Required task: Format the rows as a Markdown table with the columns Index and Entry, giving each nonblank line its number and text. Start at the first line of the rows and stop after the line that contains "Open the adam/FCC", including both ends.

Extracted material:
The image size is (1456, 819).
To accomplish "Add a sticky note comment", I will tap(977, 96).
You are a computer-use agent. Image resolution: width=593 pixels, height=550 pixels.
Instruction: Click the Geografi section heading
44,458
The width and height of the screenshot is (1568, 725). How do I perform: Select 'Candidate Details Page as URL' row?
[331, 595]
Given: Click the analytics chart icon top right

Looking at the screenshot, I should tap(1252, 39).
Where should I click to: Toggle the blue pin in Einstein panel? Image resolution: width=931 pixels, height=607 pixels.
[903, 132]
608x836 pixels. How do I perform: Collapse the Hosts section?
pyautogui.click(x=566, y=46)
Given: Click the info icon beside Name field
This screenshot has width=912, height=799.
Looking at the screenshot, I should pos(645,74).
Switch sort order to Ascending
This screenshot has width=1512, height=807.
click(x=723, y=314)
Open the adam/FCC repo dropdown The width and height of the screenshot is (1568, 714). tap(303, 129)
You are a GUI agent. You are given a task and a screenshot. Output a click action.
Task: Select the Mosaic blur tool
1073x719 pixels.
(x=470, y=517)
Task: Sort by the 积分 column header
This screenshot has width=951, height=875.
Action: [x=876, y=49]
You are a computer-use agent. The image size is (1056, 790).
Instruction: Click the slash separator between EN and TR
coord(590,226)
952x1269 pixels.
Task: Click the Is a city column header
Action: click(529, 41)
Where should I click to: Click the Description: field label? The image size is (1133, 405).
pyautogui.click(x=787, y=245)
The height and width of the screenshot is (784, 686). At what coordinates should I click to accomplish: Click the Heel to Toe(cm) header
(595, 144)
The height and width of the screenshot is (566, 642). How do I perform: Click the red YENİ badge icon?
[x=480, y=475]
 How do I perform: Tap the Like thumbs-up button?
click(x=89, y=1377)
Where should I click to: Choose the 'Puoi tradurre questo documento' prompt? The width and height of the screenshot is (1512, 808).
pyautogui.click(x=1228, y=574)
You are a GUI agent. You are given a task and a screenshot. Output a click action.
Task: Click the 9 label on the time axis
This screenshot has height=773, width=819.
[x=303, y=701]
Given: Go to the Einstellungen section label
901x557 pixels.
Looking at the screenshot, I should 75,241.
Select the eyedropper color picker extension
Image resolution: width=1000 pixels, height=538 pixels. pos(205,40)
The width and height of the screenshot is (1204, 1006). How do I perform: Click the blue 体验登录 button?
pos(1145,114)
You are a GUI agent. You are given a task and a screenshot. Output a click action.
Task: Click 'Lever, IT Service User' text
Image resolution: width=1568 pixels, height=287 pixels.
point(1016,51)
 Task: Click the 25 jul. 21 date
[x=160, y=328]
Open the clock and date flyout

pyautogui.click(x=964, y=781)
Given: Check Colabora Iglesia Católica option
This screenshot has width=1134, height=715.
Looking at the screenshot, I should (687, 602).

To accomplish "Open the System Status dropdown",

Exercise solution:
| Index | Entry |
|---|---|
| 1 | The image size is (1456, 819). |
| 2 | To accomplish "Add a sticky note comment", I will tap(977, 96). |
| 3 | You are a computer-use agent. Image resolution: width=593 pixels, height=550 pixels. |
| 4 | Instruction: Click the Geografi section heading |
| 5 | 44,458 |
| 6 | The width and height of the screenshot is (1568, 725). How do I perform: Select 'Candidate Details Page as URL' row? |
| 7 | [331, 595] |
| 8 | Given: Click the analytics chart icon top right |
| 9 | Looking at the screenshot, I should tap(1252, 39). |
| 10 | Where should I click to: Toggle the blue pin in Einstein panel? Image resolution: width=931 pixels, height=607 pixels. |
| 11 | [903, 132] |
| 12 | 608x836 pixels. How do I perform: Collapse the Hosts section? |
| 13 | pyautogui.click(x=566, y=46) |
| 14 | Given: Click the info icon beside Name field |
| 15 | This screenshot has width=912, height=799. |
| 16 | Looking at the screenshot, I should pos(645,74). |
| 17 | Switch sort order to Ascending |
| 18 | This screenshot has width=1512, height=807. |
| 19 | click(x=723, y=314) |
| 20 | Open the adam/FCC repo dropdown The width and height of the screenshot is (1568, 714). tap(303, 129) |